Par: Fatou Krubally
Comparution de nouveau devant le Comité spécial chargé d’enquêter sur la vente et l’aliénation des biens identifiés par la Commission Janneh jeudi, l’ancien secrétaire du Cabinet, Ebrima Ceesay, a détaillé les événements ayant conduit au renvoi de l’ancien secrétaire de la Commission Janneh, Alhagie Mamadi Kurang.

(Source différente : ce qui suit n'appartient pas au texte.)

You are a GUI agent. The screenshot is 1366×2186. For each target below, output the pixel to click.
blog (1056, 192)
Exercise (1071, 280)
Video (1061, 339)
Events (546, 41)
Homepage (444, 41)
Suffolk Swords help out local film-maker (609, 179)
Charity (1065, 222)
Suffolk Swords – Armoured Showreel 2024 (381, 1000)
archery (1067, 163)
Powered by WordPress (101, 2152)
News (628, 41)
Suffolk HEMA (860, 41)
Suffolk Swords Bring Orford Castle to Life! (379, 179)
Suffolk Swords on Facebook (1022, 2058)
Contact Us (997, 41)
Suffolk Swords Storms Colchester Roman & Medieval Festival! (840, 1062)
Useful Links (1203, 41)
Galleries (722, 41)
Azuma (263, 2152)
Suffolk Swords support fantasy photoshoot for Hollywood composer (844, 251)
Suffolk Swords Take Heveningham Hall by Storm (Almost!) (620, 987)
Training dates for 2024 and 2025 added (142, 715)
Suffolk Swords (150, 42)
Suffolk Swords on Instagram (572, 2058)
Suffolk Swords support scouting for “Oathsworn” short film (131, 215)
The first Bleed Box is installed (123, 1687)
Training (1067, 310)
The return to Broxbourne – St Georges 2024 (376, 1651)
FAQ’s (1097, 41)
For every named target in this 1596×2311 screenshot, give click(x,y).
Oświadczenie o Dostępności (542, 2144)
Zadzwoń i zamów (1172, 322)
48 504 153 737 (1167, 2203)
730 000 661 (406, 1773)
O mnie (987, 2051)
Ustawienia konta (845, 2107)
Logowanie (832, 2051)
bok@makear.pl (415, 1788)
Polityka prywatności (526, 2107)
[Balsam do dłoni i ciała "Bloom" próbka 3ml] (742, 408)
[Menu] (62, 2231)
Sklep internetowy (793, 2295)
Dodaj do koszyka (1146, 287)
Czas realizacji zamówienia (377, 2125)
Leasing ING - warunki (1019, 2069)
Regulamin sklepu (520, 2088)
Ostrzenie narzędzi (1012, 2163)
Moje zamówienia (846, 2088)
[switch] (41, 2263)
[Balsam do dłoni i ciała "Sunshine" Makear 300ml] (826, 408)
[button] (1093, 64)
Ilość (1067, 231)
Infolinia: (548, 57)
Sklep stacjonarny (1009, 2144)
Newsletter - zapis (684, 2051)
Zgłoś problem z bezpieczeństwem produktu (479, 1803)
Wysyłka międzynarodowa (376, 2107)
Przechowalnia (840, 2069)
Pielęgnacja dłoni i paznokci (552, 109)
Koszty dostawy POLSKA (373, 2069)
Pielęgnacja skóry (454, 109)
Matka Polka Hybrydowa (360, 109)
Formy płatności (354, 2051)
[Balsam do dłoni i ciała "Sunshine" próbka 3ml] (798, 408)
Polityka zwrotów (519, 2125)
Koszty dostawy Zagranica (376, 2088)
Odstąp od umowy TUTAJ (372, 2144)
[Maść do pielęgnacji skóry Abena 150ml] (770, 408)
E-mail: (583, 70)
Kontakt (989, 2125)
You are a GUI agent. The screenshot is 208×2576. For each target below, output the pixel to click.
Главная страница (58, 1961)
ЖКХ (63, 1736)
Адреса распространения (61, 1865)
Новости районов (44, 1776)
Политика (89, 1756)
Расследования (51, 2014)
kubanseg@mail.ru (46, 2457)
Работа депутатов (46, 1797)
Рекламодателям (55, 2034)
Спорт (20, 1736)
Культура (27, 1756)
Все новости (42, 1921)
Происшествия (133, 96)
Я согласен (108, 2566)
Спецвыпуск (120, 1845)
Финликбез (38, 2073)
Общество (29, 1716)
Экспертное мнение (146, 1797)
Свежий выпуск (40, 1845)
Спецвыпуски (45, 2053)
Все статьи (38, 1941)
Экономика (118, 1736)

Ceesay a témoigné que le 26 juin 2018, il s’était rendu à l’atelier de Kotu pour transmettre une directive de l’exécutif concernant la suspension de la vente des tracteurs de l’ancien président Jammeh. Il a raconté qu’à son arrivée, il avait dû identifier Kurang parmi la foule, ne le connaissant pas personnellement. « J’ai demandé à mon collègue de chercher M. Kurang parmi la foule. Puis je me suis dirigé vers lui pour lui transmettre le message », a déclaré Ceesay.
Selon Ceesay, Kurang a refusé de prendre des instructions verbales, insistant sur le fait qu’il ne suivait que les directives du président de la Commission. Ceesay a rapporté la défiance de Kurang au Secrétaire général, qui a ensuite donné instruction de le renvoyer. « Après avoir transmis le message au Secrétaire général, la prochaine étape a été de mettre fin à ses fonctions », a-t-il confirmé.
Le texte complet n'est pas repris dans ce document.